Species of shrub endemic to Western Australia

Isopogon polycephalus, commonly known as clustered coneflower, is a species of plant in the family Proteaceae and is endemic to the South coast of Western Australia. It is a spreading shrub with linear to lance-shaped leaves with the narrower end towards the base, and clusters of more or less spherical heads of white, cream-coloured or yellow flowers.

==Description==
Isopogon polycephalus is a spreading shrub that typically grows to a height of about 1 m and has densely hairy, reddish brown branchlets. The leaves are mostly linear to lance-shaped with the narrower end towards the base, 60–120 mm long, and 6–10 mm wide, ending in hard, sharp point. The flowers are arranged in sessile, more or less spherical, often clustered heads 25–30 mm in diameter, with linear to narrow egg-shaped involucral bracts at the base. The flowers are 10–15 mm long, white, cream-coloured or yellow and glabrous. Flowering occurs from August to January and the fruit is a hairy nut, fused with others in a more or less spherical head about 20 mm in diameter.

==Taxonomy==
Isopogon polycephalus was first formally described in 1810 by Robert Brown in Transactions of the Linnean Society.
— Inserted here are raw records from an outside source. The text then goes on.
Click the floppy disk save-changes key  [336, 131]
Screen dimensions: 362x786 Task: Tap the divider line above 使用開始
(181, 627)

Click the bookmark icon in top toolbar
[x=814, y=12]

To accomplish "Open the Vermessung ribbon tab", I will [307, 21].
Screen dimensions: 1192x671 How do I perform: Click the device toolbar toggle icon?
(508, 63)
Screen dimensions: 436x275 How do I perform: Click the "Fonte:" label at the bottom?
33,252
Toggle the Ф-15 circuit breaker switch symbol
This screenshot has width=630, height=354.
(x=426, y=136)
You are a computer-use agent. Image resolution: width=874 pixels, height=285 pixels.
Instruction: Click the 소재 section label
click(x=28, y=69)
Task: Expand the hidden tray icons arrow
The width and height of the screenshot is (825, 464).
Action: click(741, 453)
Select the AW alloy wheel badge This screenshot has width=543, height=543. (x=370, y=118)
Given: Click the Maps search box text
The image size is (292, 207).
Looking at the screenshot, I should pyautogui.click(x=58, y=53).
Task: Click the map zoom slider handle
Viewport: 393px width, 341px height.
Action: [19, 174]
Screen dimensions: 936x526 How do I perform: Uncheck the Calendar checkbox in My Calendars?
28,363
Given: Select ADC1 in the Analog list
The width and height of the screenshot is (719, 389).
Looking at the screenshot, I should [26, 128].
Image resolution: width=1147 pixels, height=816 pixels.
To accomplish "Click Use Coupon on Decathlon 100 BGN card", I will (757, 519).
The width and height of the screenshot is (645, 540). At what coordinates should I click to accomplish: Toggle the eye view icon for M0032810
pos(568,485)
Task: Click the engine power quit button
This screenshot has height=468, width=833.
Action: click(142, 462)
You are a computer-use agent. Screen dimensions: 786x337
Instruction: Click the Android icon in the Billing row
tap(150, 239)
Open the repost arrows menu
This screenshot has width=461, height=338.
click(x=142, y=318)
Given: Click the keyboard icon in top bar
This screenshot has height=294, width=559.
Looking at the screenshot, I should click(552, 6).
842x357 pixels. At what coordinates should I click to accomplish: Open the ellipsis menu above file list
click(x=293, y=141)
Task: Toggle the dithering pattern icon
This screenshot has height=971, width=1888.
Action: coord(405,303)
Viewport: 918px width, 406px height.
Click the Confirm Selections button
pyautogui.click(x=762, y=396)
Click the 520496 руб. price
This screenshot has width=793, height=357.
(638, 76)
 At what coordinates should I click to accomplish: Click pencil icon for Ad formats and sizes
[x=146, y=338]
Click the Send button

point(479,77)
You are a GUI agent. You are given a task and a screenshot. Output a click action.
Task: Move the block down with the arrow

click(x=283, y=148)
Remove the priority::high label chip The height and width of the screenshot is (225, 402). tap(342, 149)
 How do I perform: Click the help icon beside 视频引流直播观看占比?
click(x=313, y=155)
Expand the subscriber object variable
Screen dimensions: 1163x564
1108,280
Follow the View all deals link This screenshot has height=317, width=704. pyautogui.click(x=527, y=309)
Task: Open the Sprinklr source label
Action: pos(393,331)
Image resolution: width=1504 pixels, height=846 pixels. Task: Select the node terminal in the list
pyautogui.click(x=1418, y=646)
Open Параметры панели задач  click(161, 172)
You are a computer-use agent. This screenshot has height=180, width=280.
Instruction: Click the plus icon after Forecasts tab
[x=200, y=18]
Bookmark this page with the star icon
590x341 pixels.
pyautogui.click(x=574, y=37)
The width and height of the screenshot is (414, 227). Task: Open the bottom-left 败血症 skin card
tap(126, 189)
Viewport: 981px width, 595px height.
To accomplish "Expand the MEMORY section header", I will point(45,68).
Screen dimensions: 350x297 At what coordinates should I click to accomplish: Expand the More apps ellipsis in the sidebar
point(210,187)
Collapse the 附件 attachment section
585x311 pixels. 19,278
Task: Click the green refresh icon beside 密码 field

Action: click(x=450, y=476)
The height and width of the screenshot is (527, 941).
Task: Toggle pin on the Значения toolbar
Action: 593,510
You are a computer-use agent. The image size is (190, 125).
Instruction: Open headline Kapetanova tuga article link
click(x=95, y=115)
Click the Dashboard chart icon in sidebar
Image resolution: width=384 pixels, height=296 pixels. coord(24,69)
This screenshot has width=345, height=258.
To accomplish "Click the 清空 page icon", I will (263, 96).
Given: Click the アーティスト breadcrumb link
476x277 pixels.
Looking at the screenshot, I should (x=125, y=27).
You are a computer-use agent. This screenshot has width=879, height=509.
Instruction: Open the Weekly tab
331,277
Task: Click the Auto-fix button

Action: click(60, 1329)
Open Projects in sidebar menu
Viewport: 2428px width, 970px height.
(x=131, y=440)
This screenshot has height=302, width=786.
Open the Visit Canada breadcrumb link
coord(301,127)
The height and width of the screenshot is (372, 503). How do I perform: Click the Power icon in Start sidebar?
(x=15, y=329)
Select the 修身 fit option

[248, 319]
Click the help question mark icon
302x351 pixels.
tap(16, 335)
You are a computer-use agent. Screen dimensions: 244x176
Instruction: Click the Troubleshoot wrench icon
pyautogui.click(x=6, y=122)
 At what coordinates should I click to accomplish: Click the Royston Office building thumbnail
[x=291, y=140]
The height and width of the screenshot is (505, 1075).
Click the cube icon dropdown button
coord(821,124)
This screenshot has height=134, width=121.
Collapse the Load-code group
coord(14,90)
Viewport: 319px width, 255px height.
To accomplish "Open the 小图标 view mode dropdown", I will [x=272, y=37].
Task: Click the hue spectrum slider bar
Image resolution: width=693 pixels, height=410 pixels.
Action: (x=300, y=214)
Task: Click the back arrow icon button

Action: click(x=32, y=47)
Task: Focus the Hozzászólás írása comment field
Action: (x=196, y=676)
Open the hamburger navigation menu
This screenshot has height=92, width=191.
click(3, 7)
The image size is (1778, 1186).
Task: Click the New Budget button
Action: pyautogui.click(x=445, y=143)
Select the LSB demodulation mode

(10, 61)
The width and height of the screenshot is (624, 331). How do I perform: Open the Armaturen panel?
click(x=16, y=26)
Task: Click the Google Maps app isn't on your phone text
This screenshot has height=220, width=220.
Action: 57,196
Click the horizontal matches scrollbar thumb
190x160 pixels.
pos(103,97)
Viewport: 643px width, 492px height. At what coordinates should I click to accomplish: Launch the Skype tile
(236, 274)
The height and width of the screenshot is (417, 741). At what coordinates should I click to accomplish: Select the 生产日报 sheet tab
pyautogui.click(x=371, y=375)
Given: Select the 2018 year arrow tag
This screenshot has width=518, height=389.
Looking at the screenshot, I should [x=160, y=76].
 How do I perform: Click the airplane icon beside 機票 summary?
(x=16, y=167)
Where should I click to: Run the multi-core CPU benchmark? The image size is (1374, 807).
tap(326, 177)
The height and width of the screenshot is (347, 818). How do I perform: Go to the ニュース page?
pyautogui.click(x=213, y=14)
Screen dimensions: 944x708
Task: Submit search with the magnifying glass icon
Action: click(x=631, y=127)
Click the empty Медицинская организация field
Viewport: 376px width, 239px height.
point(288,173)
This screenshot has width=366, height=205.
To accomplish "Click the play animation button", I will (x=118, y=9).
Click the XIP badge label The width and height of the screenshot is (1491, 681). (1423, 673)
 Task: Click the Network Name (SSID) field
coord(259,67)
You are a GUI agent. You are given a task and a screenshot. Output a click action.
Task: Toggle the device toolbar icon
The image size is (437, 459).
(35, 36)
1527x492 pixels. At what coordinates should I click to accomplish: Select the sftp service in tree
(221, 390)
The specific epithet (polycephalus) means "many-headed".

==Distribution and habitat==
Clustered coneflower grows in sandy soil in heath or sandplain between East Mount Barren and Condingup, near the south coast of Western Australia.

==Conservation status==
Isopogon polycephalus is classified as "not threatened" by the Government of Western Australia Department of Parks and Wildlife.